Full model herelinear_mvlognorm.stan (1.8 KB), but to put it into context, the salient parts of my model are:

data{
    int<lower=0> NvarsY;   // num dependent variables
    ....
    vector[NvarsY] y [N];  // data for dependent vars
}

...

model{
    ....
    //likelihood
    log(y) ~ multi_normal_cholesky(mu, L_Sigma);
    for (dv in 1:NvarsY) 
        target += -log(y[dv]);
}

What I’m unclear on is the last two lines - I don’t know if I’m adding the -log(y) term correctly given that y is multivariate, and I don’t know what is the form of target+=. Should I be looping over 1:N, or 1:dv as in the example, or is simply -log(y) as a whole entity sufficient, or should I be summing things over y ?


#2

Sorry, for not replying in that earlier thread.

The log (posterior) probability is always “only” one number for each iteration in Stan. Remember, that (putting it really simply and omitting the normalizing constant) we are looking for p(y|\theta)p(\theta), where p(y|\theta) is the “likelihood” and p(\theta) is the prior. This whole thing p(y|\theta)p(\theta) is the posterior probability (again, omitting the normalizer). Taking the log of this gives us the log posterior… \log p(y|\theta) + \log p(\theta). This is what we are interested in; it’s the target. And you see that the log turns all the products to additions. So as long as we are on the log scale, we can just happily add to this target. For example, if the likelihood has two parameters then we just add another prior to the target, e.g. \log p(y|\theta,\phi) + \log p(\theta) + \log p(\phi).

Take the univariate log-normal as a simple example. Let’s say we transform y_i to \log(y_i) with i=1,\dots,N observations. The log absolute Jacobian is -\log(y_i), so

\sum_{i=1}^N \left( \log p(\log(y_i)|\mu,\sigma) -\log(y_i) + \log p(\mu) + \log p(\sigma) \right)

or

\sum_{i=1}^N (\log p(\log(y_i)|\mu,\sigma)) - \sum_{i=1}^N(\log(y_i)) + \log p(\mu) + \log p(\sigma)

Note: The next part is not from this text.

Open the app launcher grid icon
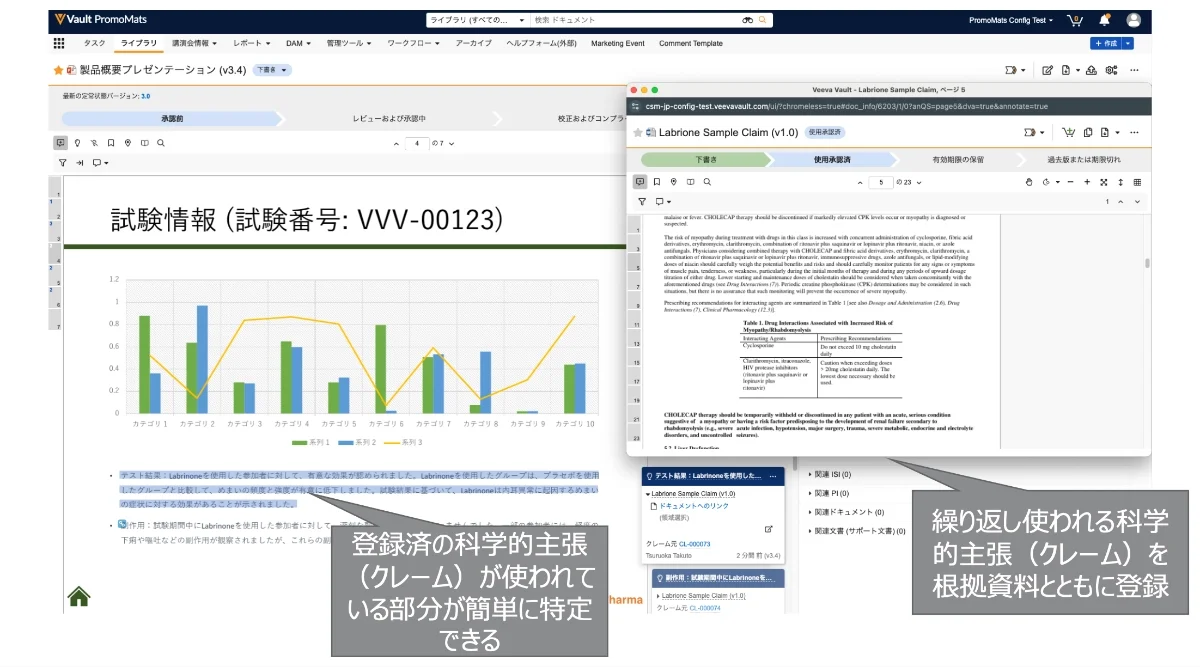1200x667 pixels. pos(59,43)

to make it more explicit. \sum_{i=1}^N \log p(\log(y_i)|\mu,\sigma) is target += normal_lpdf(log(y) | mu, sigma) – note that this is vectorized in Stan (over all i), when we have vector[N] y in the data block! Note that log(y) ~ normal(mu, sigma) is essentially the same as the expression above… the latter drops constants, but this is not really important here. So this evaluates to a single number (per Stan iteration).
(The terms \log p(\mu) and \log p(\sigma) are the priors on \mu and \sigma, but this is not really important here, note that they also evaluate to one number for each iteration in Stan.)
So, now coming to your question, you might think, that - \sum_{i=1}^N(\log(y_i)) would translate to target += sum(log(y). And you would be correct! Actually, you could also make it even more explicit and do

for (n in 1:N)
  target += -log(y[n])

…same thing! And finally, also the “simple” target += log(y) evaluates to the same “number”/increase in the traget equation as the two other formulations.

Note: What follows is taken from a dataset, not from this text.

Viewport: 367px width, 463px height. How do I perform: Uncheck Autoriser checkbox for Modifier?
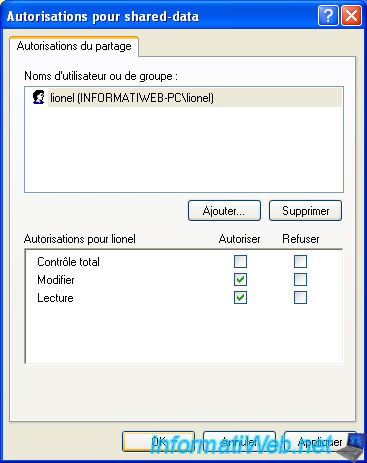(240, 280)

Long story short… If you have a multivariate normal (or log-normal) model, the log posterior probability still evaluates to one number per iteration. Since everything is on a log-scale you simply add stuff (+=) and so for each dependent variable in vector[NvarsY] y [N]; you just add the Jacobian correction by looping over NvarsY.

EDIT: the last bit is wrong… see below


#3

Great answer @Max_Mantei - again thank you very much.


#4

Sorry, I got something wrong in the last bit of the previous post.

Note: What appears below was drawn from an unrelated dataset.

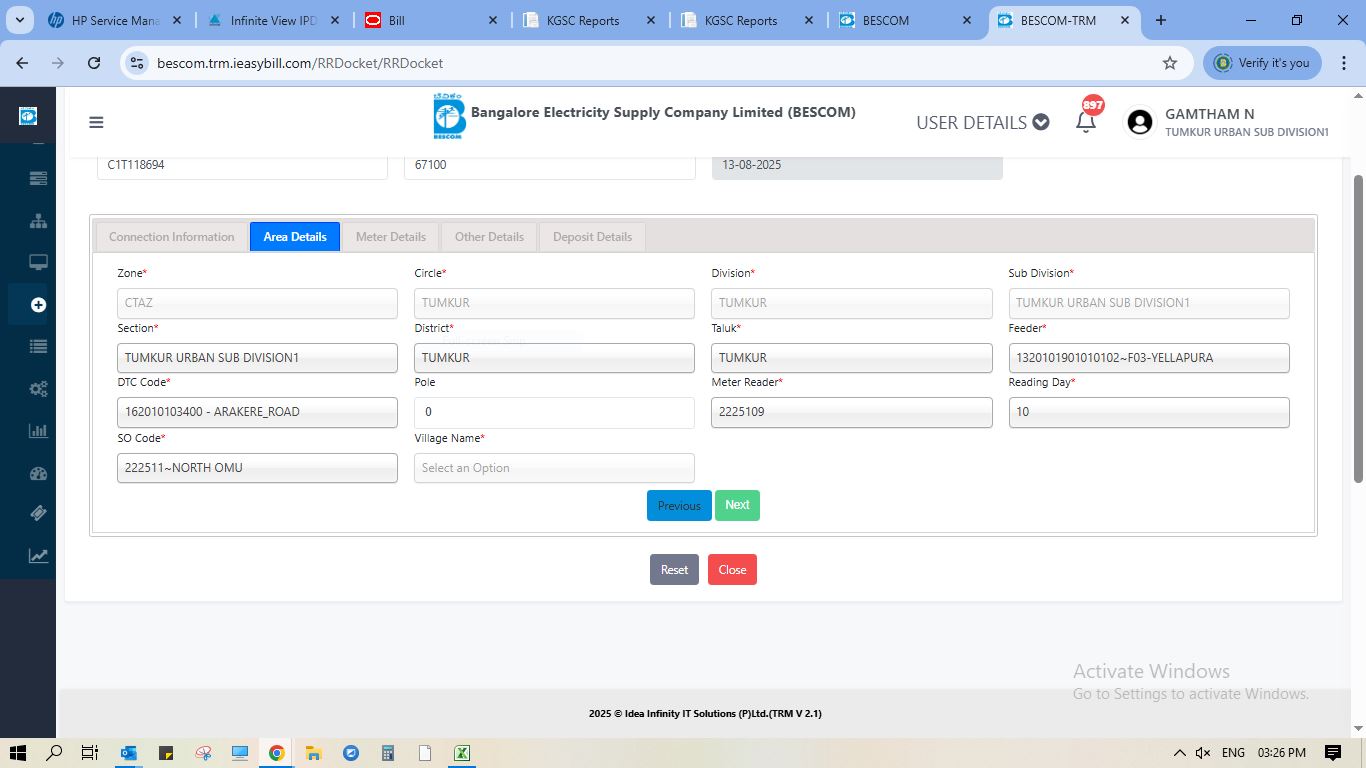Switch to the Meter Details tab
This screenshot has width=1366, height=768.
(x=390, y=237)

When you have vector[NvarsY] y[N], then y[i] gives you the ith entry in the dimension of N – so the result is a vector of length NvarsY. The correct way is to properly loop over N… thus:

for (n in 1:N)
  target += -log(y[n]);

Sorry, that bit did not carry over as seamlessly from the univariate case as I thought. So, here are two things to be careful about:

  • Correct indexing (maybe use the print() statement to debug)
  • The sum of logs is not the same as the log of sums… (Think about what comes first: First, think about the target for one observation and then think about summing over all observations.)